Wayne Pacelle at A Humane Nation,the Humane Society’s blog, argues  that whatever outrage Eight Belles’ death evokes, it will be all too brief: “We’ll say a few words about horse racing, as do the commentators and industry press, but we’ll return to our priorities in a couple of days. But that’s a mistake for us all. This industry has not had a rigorous critic to set it in the straight and narrow, and major problems have grown and festered.” Meanwhile, PETA called for the Eight Belles’ jockey to be suspended, prompting reader Ken Letizia at the Beefs to complain: “How ridiculous to blame the jockey for this horse’s injuries.  Why would he deliberately kill his own bread and butter, his lively-hood ?… This is a sport, whether you agree with it or not, it is just that.”

Parallels to the Democratic primary were drawn throughout the blogosphere, since, as D.C. bureau chief Toby Harnden on the Telegraph’s blog noted,  “If Barack Obama was looking for a good omen at the end of a bad week, the outcome of yesterday’s Kentucky Derby might have provided one.” However,Slate’s Mickey Kaus explains the mainstream media’s surprising general abstention from the easy Hillary-Eight Belles comparison: “The Eight Belles Metaphor is so obvious that everyone is embarrassed to use it, figuring that everyone else is already using it—a thought born embalmed as a cliche, already tiresome from anticipated over-expression before being sincerely expressed in the first place.”

Read more about Eight Belles’ untimely demise.

Teaming up: The Wall Street Journal reports that the Teamsters’ February endorsement of Barack Obama may not have been entirely pure of heart (a real, um, break with Teamsters tradition); rather, Obama reportedly made a back-room promise to end strict federal monitoring of corruption in the union, which has historical ties to the mob.

Greg Sargent at TPM Election Central reports that the Obama campaign said the candidate made public remarks on ending federal oversight in 2004 and that the WSJ “overplayed” its story for effect.
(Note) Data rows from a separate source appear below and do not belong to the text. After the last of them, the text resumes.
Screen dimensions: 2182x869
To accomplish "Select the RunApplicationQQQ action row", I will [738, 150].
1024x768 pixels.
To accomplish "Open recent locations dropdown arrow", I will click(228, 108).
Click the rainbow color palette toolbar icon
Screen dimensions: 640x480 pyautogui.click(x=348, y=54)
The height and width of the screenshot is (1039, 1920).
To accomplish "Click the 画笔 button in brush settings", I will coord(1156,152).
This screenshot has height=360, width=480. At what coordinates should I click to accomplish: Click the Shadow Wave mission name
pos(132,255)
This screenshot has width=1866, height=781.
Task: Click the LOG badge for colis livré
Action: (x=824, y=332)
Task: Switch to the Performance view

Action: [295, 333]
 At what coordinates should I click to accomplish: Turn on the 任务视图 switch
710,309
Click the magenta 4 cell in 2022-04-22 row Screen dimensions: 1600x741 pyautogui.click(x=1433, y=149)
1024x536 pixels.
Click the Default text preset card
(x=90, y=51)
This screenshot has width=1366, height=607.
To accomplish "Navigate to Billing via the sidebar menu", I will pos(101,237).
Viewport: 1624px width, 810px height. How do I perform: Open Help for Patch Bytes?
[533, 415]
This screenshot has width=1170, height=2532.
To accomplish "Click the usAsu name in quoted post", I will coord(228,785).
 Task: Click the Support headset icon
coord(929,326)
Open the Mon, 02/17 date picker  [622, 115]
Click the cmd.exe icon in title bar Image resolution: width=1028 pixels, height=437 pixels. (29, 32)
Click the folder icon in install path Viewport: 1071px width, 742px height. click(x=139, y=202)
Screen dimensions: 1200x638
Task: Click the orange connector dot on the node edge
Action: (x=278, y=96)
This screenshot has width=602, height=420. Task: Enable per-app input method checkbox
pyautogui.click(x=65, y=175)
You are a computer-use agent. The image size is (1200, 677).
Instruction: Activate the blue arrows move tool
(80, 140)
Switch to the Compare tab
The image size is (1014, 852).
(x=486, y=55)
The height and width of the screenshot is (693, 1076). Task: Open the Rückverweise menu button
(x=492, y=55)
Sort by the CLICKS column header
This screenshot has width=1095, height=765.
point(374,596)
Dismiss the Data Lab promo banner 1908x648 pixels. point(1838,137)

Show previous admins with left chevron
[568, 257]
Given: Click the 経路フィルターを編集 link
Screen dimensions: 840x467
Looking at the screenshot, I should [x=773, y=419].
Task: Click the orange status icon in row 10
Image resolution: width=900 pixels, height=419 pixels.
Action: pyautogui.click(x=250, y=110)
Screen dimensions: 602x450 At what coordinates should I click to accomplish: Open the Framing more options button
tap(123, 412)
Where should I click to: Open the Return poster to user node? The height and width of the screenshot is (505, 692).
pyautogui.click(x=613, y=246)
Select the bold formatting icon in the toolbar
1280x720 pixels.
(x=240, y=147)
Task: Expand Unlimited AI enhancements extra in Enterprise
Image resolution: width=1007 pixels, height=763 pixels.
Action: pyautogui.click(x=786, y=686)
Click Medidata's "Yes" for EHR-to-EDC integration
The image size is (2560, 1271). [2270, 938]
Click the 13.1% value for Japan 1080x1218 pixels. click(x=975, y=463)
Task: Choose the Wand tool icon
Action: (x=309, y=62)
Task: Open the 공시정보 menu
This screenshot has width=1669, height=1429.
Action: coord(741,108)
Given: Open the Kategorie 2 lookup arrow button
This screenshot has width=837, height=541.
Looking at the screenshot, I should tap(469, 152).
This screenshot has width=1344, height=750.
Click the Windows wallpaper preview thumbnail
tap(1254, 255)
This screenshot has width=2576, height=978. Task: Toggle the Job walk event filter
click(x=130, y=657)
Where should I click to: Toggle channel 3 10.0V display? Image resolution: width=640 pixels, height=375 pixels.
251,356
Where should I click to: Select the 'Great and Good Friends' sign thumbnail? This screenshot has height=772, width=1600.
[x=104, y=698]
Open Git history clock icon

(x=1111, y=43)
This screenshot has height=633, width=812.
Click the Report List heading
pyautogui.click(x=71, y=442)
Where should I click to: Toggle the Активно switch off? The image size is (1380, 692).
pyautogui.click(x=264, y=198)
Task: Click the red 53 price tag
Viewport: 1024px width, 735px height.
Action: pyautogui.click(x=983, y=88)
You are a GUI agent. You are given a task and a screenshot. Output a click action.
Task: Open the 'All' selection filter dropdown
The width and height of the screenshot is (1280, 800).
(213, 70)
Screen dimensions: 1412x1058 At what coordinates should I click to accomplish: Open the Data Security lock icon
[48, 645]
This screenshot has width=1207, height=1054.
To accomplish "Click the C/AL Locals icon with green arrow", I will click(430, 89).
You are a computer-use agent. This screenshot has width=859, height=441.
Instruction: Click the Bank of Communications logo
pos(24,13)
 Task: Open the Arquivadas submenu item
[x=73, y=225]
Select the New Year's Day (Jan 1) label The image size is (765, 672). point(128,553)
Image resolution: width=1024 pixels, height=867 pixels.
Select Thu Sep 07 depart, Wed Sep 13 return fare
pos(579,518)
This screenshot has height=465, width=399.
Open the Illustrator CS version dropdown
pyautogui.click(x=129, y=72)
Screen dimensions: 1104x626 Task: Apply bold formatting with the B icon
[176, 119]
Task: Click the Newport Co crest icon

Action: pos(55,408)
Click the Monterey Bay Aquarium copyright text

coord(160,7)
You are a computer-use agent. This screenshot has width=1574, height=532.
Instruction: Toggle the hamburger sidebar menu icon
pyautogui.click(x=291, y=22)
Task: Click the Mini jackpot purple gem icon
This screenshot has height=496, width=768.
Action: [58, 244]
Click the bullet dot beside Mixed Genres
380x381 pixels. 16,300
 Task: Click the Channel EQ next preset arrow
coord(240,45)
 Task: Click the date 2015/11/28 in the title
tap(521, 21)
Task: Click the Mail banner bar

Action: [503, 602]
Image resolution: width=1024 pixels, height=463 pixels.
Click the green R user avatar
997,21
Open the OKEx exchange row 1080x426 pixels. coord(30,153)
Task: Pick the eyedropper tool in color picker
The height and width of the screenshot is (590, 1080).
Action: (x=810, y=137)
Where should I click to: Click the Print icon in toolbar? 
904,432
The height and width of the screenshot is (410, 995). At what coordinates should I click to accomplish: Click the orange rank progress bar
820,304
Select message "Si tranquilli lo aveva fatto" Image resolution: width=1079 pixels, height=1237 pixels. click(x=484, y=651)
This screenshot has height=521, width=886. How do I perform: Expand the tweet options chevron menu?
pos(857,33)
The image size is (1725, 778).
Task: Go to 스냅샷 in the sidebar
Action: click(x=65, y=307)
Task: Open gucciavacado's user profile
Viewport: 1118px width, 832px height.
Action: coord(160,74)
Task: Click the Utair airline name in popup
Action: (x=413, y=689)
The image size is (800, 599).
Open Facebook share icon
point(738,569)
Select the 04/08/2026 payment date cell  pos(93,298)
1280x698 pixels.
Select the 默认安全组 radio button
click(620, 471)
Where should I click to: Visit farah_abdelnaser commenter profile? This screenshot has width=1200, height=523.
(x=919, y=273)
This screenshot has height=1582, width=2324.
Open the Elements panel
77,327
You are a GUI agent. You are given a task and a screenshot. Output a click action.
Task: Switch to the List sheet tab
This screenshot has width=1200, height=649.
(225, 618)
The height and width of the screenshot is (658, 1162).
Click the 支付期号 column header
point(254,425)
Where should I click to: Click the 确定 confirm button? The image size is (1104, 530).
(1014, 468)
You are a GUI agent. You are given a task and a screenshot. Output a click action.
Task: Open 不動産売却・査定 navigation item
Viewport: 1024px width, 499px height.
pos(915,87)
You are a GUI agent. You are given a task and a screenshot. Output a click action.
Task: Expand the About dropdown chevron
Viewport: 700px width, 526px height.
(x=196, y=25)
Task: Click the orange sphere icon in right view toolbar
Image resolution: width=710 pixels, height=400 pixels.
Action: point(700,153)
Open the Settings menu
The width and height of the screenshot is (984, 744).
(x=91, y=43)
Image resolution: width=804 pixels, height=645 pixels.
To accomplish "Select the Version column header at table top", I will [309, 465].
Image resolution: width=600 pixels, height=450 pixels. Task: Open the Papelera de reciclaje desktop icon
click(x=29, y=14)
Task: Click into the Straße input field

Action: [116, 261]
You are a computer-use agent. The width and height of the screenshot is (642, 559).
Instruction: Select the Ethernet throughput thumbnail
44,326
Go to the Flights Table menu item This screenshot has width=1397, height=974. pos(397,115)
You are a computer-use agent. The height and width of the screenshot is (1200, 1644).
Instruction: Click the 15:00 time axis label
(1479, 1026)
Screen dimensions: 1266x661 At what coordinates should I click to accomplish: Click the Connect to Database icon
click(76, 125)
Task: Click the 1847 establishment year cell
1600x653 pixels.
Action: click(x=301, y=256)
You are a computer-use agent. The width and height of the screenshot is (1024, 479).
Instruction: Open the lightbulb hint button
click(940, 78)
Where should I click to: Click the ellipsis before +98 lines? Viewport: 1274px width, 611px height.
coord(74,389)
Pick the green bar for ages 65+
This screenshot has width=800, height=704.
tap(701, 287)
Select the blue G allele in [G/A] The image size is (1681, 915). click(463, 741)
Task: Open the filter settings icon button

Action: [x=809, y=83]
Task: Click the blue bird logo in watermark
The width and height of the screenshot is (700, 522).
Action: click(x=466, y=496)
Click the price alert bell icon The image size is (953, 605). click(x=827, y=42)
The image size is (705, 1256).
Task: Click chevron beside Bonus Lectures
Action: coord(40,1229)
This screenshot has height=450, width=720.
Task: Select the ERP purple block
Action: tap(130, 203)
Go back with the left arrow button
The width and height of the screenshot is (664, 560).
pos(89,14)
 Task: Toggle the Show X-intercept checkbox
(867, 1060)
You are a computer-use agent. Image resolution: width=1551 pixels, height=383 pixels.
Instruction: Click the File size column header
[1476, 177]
Politico’s Ben Smith features a sound clip he says proves Hillary Clinton shares the same position on the Teamsters and concludes, “This one will, I suspect, be used against either Democrat in the fall.” (As a handy reference, at ABC News’ Political Punch, Jake Tapper parses both Clinton and Obama’s current declared positions on the Teamsters.)

On Hot Air, conservative Ed Morrissey contextualizes Obama’s stance, saying that  “[t]his answer stands in stark contrast to Obama’s response on the DC gun ban. When asked whether the city’s outright ban on handguns was constitutional, the constitutional lawyer refused to take a position, claiming he had not read the briefs. Has he done any research on the Teamsters and the status of the oversight effort? Or does he have a different threshold when it comes to pandering to union bosses rather than gun owners?”

Liberal Mahablog is worked up over conservative coverage of what it considers an overblown issue: “In other words, reducing government supervision of the Teamsters is tantamount to ‘looking the other way on the issue of corruption.’ The Teamsters were corrupt in the past; therefore, they will always be corrupt. They are corrupt by definition. Funny Big Corporations and financial institutions are not held to the same standard, huh?”